[Records for the task start]

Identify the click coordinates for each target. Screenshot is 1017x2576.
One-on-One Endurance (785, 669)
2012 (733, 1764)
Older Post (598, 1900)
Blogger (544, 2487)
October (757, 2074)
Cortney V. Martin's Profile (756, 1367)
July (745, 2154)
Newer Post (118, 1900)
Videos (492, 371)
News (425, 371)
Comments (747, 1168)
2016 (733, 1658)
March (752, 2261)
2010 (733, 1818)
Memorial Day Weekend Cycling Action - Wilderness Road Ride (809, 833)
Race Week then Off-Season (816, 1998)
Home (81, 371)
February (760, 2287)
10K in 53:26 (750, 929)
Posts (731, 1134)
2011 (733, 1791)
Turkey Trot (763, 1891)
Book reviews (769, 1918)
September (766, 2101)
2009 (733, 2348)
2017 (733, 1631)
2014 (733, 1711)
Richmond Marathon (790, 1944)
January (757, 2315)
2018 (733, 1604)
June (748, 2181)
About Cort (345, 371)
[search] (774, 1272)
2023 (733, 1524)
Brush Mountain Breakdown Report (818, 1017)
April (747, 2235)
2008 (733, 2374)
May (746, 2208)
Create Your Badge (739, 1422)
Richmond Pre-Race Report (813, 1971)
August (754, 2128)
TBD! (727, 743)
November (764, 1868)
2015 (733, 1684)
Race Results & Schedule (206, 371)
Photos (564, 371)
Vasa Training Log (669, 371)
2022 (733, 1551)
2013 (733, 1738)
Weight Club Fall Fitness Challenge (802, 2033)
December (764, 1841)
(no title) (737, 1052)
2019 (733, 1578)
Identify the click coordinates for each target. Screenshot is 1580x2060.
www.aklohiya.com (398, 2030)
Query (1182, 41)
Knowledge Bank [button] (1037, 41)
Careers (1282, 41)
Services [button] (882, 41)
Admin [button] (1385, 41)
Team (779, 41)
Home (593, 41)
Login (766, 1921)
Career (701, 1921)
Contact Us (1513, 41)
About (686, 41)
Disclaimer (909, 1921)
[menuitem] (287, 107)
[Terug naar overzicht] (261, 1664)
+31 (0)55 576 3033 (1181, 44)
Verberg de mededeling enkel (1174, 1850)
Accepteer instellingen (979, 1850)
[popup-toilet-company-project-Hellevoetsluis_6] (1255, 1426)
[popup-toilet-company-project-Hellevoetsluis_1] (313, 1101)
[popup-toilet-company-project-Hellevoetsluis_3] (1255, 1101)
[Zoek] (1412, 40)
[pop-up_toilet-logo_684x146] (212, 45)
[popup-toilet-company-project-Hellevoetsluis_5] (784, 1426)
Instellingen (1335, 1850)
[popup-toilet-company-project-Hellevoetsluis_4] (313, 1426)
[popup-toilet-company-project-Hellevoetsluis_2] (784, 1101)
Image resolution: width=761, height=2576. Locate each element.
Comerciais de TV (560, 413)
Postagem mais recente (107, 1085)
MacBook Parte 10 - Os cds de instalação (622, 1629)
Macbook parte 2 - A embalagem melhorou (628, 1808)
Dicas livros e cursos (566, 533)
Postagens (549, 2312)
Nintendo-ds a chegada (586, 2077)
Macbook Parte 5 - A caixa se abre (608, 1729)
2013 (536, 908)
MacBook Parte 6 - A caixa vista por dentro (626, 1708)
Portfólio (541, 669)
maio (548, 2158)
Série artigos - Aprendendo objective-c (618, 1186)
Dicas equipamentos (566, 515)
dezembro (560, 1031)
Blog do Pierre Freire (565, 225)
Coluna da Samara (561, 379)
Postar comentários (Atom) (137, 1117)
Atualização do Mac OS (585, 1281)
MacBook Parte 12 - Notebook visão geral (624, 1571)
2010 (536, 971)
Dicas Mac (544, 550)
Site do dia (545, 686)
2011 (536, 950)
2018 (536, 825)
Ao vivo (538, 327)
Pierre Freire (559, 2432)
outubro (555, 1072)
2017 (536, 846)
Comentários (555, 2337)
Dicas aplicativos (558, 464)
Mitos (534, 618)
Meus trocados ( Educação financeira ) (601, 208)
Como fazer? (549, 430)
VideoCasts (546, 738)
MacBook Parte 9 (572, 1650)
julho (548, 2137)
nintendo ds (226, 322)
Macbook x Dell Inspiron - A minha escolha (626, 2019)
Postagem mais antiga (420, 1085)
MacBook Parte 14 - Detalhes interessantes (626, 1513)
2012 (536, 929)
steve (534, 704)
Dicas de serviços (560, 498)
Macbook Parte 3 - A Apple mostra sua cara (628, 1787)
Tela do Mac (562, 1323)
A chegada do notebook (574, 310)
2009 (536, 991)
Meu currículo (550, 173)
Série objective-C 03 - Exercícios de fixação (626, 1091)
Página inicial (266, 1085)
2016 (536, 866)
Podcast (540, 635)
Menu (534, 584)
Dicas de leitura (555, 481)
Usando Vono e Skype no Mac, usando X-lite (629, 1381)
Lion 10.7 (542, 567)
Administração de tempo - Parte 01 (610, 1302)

[Records for the task end]

§ **Goal**
Can you rescale the lines from the line with "February (760, 2287)" to the line with "Create Your Badge (739, 1422)"? Write each of them out again with its text, with both coordinates in every answer multiplied by 2.15 and rounded to a whole number, halves rounding up.

§ **Response to the task**
February (1634, 4917)
10K in 53:26 (1613, 1997)
Posts (1572, 2438)
2011 (1576, 3851)
Turkey Trot (1640, 4066)
Book reviews (1653, 4124)
September (1647, 4517)
2009 (1576, 5048)
2017 (1576, 3507)
2014 (1576, 3679)
Richmond Marathon (1699, 4180)
January (1628, 4977)
2018 (1576, 3449)
June (1608, 4689)
About Cort (742, 798)
[search] (1664, 2735)
2023 (1576, 3277)
Brush Mountain Breakdown Report (1759, 2187)
April (1606, 4805)
2008 (1576, 5104)
May (1604, 4747)
Create Your Badge (1589, 3057)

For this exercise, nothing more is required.